Genetic and Functional Evidence Implicating "DLL1" as the Gene That Influences Susceptibility to Visceral Leishmaniasis at Chromosome 6q27

• Published in: The Journal of infectious diseases Vol. 204; no. 3; pp. 467 - 477
• Main Authors: Fakiola, Michaela, Miller, E. Nancy, Fadl, Manal, Mohamed, Hiba S., Jamieson, Sarra E., Francis, Richard W., Cordell, Heather J., Peacock, Christopher S., Raju, Madhuri, Khalil, Eltahir A., Elhassan, Ahmed, Musa, Ahmed M., Silveira, Fernando, Shaw, Jeffrey J., Sundar, Shyam, Jeronimo, Selma M. B., Ibrahim, Muntaser E., Blackwell, Jenefer M.
• Format: Journal Article
• Language: English
• Published: Oxford Oxford University Press 01.08.2011
• Subjects: Biological and medical sciences; Chromosomes; Chromosomes, Human, Pair 6; Fundamental and applied biological sciences.

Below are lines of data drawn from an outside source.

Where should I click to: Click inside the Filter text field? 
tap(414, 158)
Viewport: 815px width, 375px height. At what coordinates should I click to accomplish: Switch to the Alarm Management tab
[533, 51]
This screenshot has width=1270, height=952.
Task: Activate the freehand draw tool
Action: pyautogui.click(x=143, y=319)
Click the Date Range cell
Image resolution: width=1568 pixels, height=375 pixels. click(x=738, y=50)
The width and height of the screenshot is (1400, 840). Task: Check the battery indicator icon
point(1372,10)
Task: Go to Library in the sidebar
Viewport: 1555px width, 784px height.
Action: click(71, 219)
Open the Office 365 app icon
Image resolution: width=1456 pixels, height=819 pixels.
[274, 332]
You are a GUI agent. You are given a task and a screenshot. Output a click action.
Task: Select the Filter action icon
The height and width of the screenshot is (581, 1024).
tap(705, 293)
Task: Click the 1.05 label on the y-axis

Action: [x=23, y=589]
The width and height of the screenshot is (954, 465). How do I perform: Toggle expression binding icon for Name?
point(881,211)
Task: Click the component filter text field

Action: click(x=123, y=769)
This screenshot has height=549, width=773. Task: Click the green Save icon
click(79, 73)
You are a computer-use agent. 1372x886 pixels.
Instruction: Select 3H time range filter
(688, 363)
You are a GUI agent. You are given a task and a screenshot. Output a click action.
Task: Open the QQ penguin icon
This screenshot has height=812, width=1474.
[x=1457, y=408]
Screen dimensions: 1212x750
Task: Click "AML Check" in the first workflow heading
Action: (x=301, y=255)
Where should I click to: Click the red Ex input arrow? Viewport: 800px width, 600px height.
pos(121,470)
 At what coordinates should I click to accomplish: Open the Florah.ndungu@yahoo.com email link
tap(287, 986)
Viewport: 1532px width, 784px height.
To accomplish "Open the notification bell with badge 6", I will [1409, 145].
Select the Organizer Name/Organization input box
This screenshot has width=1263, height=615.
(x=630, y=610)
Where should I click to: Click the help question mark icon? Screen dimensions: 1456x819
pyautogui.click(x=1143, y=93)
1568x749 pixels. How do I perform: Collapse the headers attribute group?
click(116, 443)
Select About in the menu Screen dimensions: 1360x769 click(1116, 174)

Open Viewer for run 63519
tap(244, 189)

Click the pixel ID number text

Psychology; Genes; Genetic Predisposition to Disease; Genomics; Genotype; Haplotypes; Human protozoal diseases; Humans; Infectious diseases; Intercellular Signaling Peptides and Proteins - genetics; Intercellular Signaling Peptides and Proteins - physiology; Leishmaniasis, Visceral - genetics; Leshmaniasis; Ligands; Major and Brief Reports; Medical genetics; Medical sciences; Membrane Proteins - genetics; Membrane Proteins - physiology; Microbiology; PARASITES; Parasitic diseases; Polymorphism, Single Nucleotide; Protozoal diseases; Spleen; T lymphocytes; Trios; Visceral leishmaniasis; Infection; Protozoal disease; Chromosome; Genetics; Kala azar; Leishmaniasis; Parasitosis
• ISSN: 0022-1899; 1537-6613
• DOI: 10.1093/infdis/jir284

Background. Visceral leishmaniasis (VL) is caused by Leishmania donovani and Leishmania infantum chagasi. Genome-wide linkage studies from Sudan and Brazil identified a putative susceptibility locus on chromosome 6q27. Methods. Twenty-two single-nucleotide polymorphisms (SNPs) at genes PHF10, C6orf70, DLL1, FAM120B, PSMB1, and TBP were genotyped in 193 VL cases from 85 Sudanese families, and 8 SNPs at genes PHF10, C6orf70, DLLI, PSMB1, and TBP were genotyped in 194 VL cases from 80 Brazilian families. Family-based association, haplotype, and linkage disequilibrium analyses were performed. Multispecies comparative sequence analysis was used to identify conserved noncoding sequences carrying putative regulatory elements. Quantitative reversetranscription polymerase chain reaction measured expression of candidate genes in splenic aspirates from Indian patients with VL compared with that in the control spleen sample. Results. Positive associations were observed at PHF10, C6orf70, DLL1, PSMB1, and TBP in Sudan, but only at DLL1 in Brazil (combined P = 3 x 10⁻⁴ at DLL1 across Sudan and Brazil). No functional coding region variants were observed in resequencing of 22 Sudanese VL cases. DLL1 expression was significantly (P = 2 x 10⁷) reduced (mean fold change, 3.5 [SEM, 0.7]) in splenic aspirates from patients with VL, whereas other 6q27 genes showed higher levels (1.27 x 10⁻⁶ < P < .01) than did the control spleen sample. A cluster of conserved noncoding sequences with putative regulatory variants was identified in the distal promoter of DLL1. Conclusions. DLL1, which encodes Delta-like 1, the ligand for Notch3, is strongly implicated as the chromosome 6q27 VL susceptibility gene.